* **Texto fornecido**:
——

Nas linhas que se seguem, vamos trabalhá-lo unicamente no sentido de dinheiro.
Mas o que seria a expressão “capitalizar os juros” ?
Para melhor entendermos essa enunciação, conveniente que entendemos, primeiro, o que seja o sufixo gramatical “izar”.
Esse sufixo “izar” é utilizado para formar verbos oriundos de substantivos e adjetivos. Esses verbos passam a ter o sentido de “fazer” ou “tornar-se” do que revela-se substantivo ou adjetivo.
Vamos exemplificar, para mais fácil ficar de compreender:
Humanizar = tornar humano, individualizar = tornar individual,
capitalizar = tornar capital (os juros tornam-se capital)
Vejamos isso em uma conta aritmética, o que, decerto, será muito útil aos colegas que procuram melhor compreender aspectos relevantes da Prática Forense Bancária.
Sujeito A toma emprestado a quantia de R$ 100.000,00 do Banco B.

——

* **Entradas fornecidas**:
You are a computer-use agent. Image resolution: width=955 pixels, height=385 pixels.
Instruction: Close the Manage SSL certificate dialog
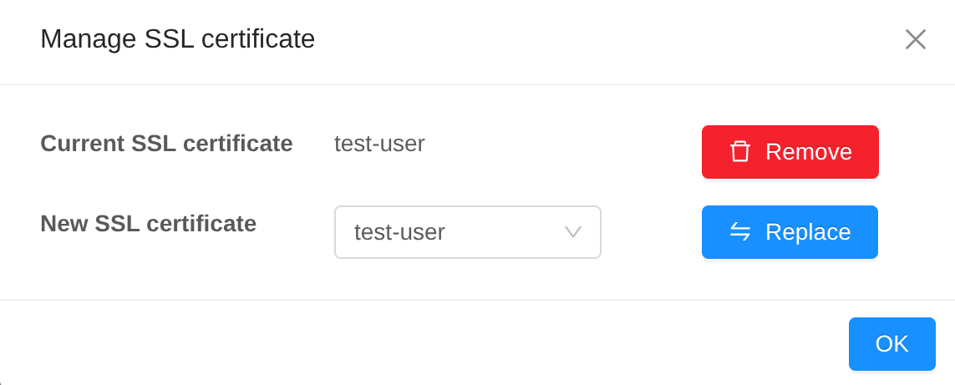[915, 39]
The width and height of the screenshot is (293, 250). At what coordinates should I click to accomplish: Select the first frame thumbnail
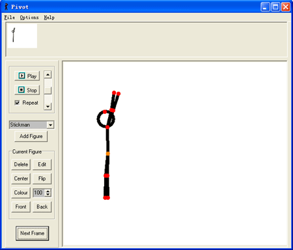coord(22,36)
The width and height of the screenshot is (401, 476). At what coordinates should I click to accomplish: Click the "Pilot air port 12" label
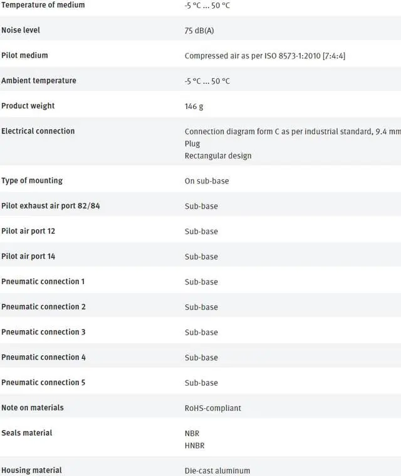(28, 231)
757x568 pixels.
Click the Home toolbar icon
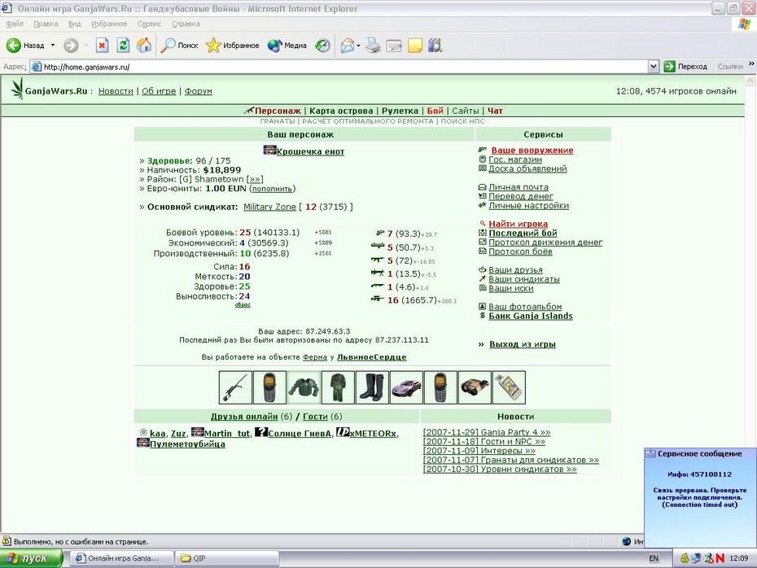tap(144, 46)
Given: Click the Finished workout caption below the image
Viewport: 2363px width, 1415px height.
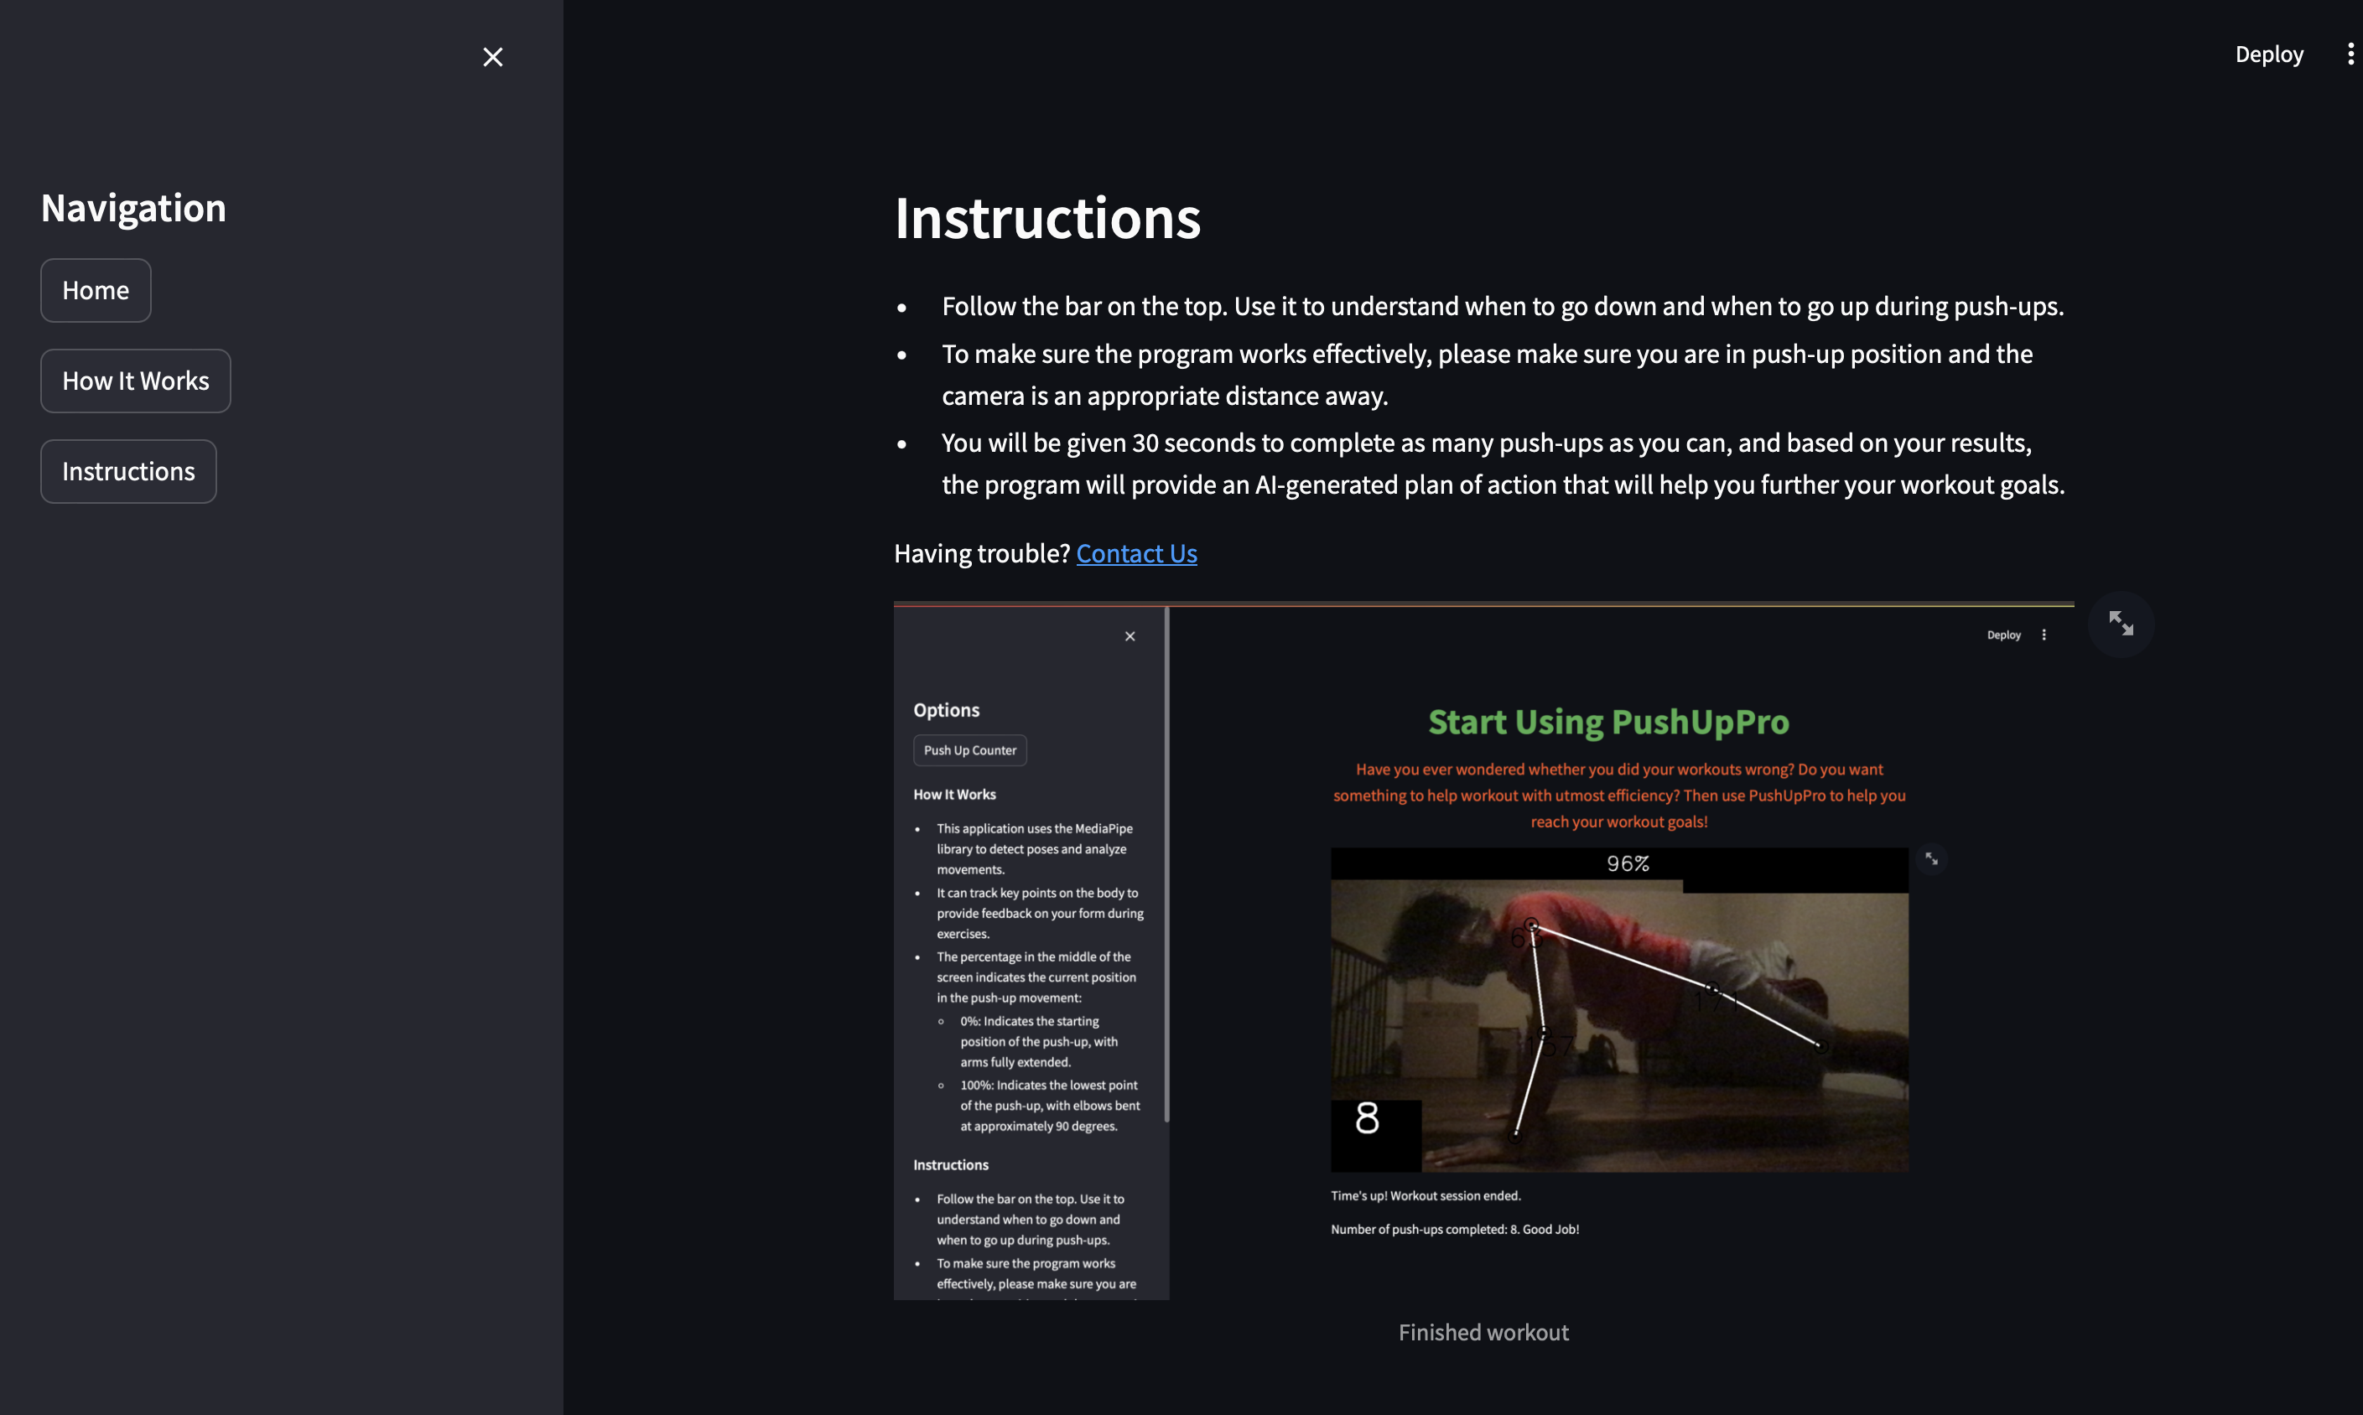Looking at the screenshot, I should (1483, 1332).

——

* **Conjunto de tarefas**:
1. Transcreva fielmente todas as entradas acima, da primeira à última, sem incluir as imagens.
2. Prossiga com o texto sobre a capitalização dos juros a partir da última frase apresentada.

* **Respostas redigidas**:
1.
You are a computer-use agent. Image resolution: width=955 pixels, height=385 pixels.
Instruction: Close the Manage SSL certificate dialog
[915, 39]
The width and height of the screenshot is (293, 250). At what coordinates should I click to accomplish: Select the first frame thumbnail
coord(22,36)
The width and height of the screenshot is (401, 476). At what coordinates should I click to accomplish: Click the "Pilot air port 12" label
(28, 231)
757x568 pixels.
Click the Home toolbar icon
tap(144, 46)
Given: Click the Finished workout caption below the image
Viewport: 2363px width, 1415px height.
Looking at the screenshot, I should (1483, 1332).

2.
O empréstimo foi convencionado para ser pago em 12 parcelas sucessivas, com juros remuneratórios, capitalizados mensalmente, à razão de 1%.
1º mês – 1% x R$ 100.000,00(capital) = R$ 1.000,00(juros)
2º mês – 1% x R$ 101.000,00(capital) = R$ 1.010,00(juros)
** Perceba que, no segundo mês, os juros do primeiro mês integraram o capital no segundo mês, ou seja, foi capitalizado.
Os juros do primeiro mês, pois, passaram a ser capital. Daí o sentido do sufixo “izar”, que tornou o substantivo “juros” em capital.
Nesse compasso, é a cobrança de juros sobre juros já incluídos no capital, ou seja, agregar os juros ao valor original do débito.
1.2.2. Quanto à sua origem
1.2.2.1. Juros legais
Juros legais, como a própria expressão em si anuncia, provêm por força de lei; autorizada por essa.
Assim, a convenção entre os contratantes quanto ao percentual desses não tem importância.
Da mesma forma, esses podem decorrer como de punição pela demora no pagamento de dívida (juros moratórios) ou restituição do capital alheio.
Além disso, como forma de compensar (remunerar) a utilização do capital alheio (juros compensatórios/remuneratórios).
Nesse compasso, trata-se de categoria de juros que podem surgir mesmo a despeito de acerto expresso nesse sentido.
Veja, por exemplo, disposição incluída no Código Civil atinente à remuneração do mandante ao mandatário (CC, art. 677).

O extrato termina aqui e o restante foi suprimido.